Salumi e succhi di frutta verso l’etichetta di origine
Via al processo che punta ad estendere la trasparenza a tutti i prodotti confezionati
Indicazione del luogo di provenienza anche per prodotti come salumi, succhi di frutta e marmellate. Dopo gli obblighi già fissati per pasta, riso, latte e sughi, è in questa direzione che si muove il decreto semplificazioni (Dl 135/2018, convertito dalla legge 12/2019), attivando un processo che, però, non è di applicazione immediata. In mezzo c’è infatti un decreto attuativo, che dovrà fissare il perimetro dei nuovi vincoli. E, all’orizzonte (primo aprile del 2020), ci sono le nuove regole europee in materia: una combinazione che potrebbe portare il rischio di contenziosi.
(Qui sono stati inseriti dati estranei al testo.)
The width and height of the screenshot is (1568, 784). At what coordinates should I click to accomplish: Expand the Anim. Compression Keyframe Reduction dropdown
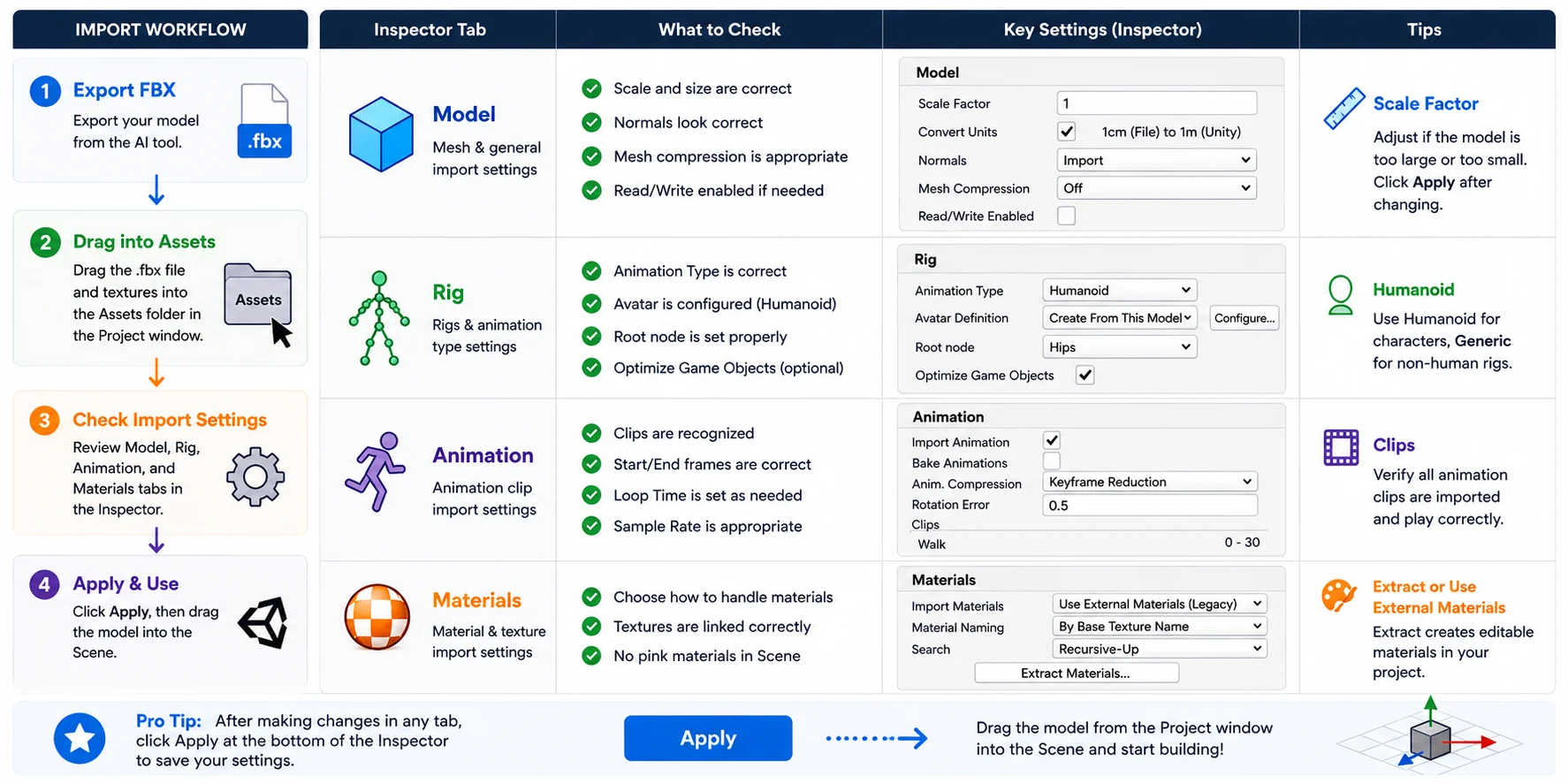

L’assetto attuale in materia di etichette - va detto - è parecchio articolato ed è frutto di una stratificazione di interventi. In alcuni casi, l’etichettatura obbligatoria di origine deriva da norme europee, valide in maniera “verticale” per i Paesi membri. Succede per carne bovina, suina, ovina, caprina e di volatili, miele, uova, olio d’oliva vergine ed extravergine, frutta e verdura fresca non trasformata, prodotti ittici freschi, prodotti ad indicazione geografica.
In altri casi, anticipando di qualche anno l’entrata in vigore definitiva del regolamento europeo in materia, sono stati approvati quattro decreti interministeriali di natura sperimentale che hanno introdotto, solo per gli operatori italiani, norme relative all’indicazione del luogo di origine della materia prima per alcune specifiche categorie di prodotti. Si tratta di latte e prodotti caseari, pasta di semola di grano duro, riso, derivati del pomodoro e sughi pronti.
Detto questo, una delle norme chiave del nostro sistema (la legge 4/2011) conteneva una nozione di origine incompatibile con il quadro comunitario, come denunciato proprio da Bruxelles. Da questo è nato il recente intervento del decreto semplificazioni, che ha abrogato le norme contestate e ha previsto che, tramite un prossimo provvedimento del ministero delle Politiche agricole, saranno individuate le categorie di prodotti per le quali è stabilito l’obbligo dell’indicazione del luogo di provenienza, riorganizzando gli obblighi previsti per il nostro paese.
Mettendo, così, nel mirino tutte quelle situazioni che possono ingannare i consumatori: salumi, carni trasformate, marmellate, succhi di frutta, fagioli e piselli in scatola, verdura essiccata. «Pensiamo al caso - spiega Stefano Masini, responsabile Ambiente di Coldiretti - di un succo di frutta prodotto con materie prime importate in Italia ma lavorate nel nostro paese. Non è corretto venderlo come italiano. Bisogna, invece, dare una tutela rinforzata ai prodotti coltivati e trasformati in Italia». Seguendo questa impostazione, i primi prodotti a finire sotto la lente saranno proprio i succhi di frutta, i salumi e, in generale, le carni trasformate. I nuovi obblighi di etichettatura potrebbero partire da qui.
Anche se, sullo sfondo, c’è il tema dell’entrata in vigore di un nuovo pacchetto di norme europee sulla materia, programmata per il 1° aprile del 2020 (regolamento 2018/775, direttamente applicativo nei paesi membri). Questo impone di indicare il Paese d’origine o il luogo di provenienza di un ingrediente primario, solo nel caso in cui non siano gli stessi del Paese d’origine o del luogo di provenienza indicato per l’alimento. Una formulazione articolata, nella sostanza, per ottenere un risultato pratico: evitare che un salume prodotto con carne estera venga commercializzato come «made in Italy».
Si tratta, però, di un assetto più permissivo rispetto a quello dei decreti già approvati in Italia: per la pasta, ad esempio, adesso è sempre obbligatorio indicare la provenienza. Per qualcuno c’è, allora, il rischio che il nuovo arsenale di obblighi non regga alla prova del confronto con le norme europee, esponendoci a contenziosi. Un’opinione che, però, non è condivisa da tutti. Ancora Masini: «Il legislatore europeo riconosce che, in alcune situazioni, c’è uno spazio per le norme nazionali, anche in un settore armonizzato. Il made in Italy è un valore per l’economia e giustifica questa tutela».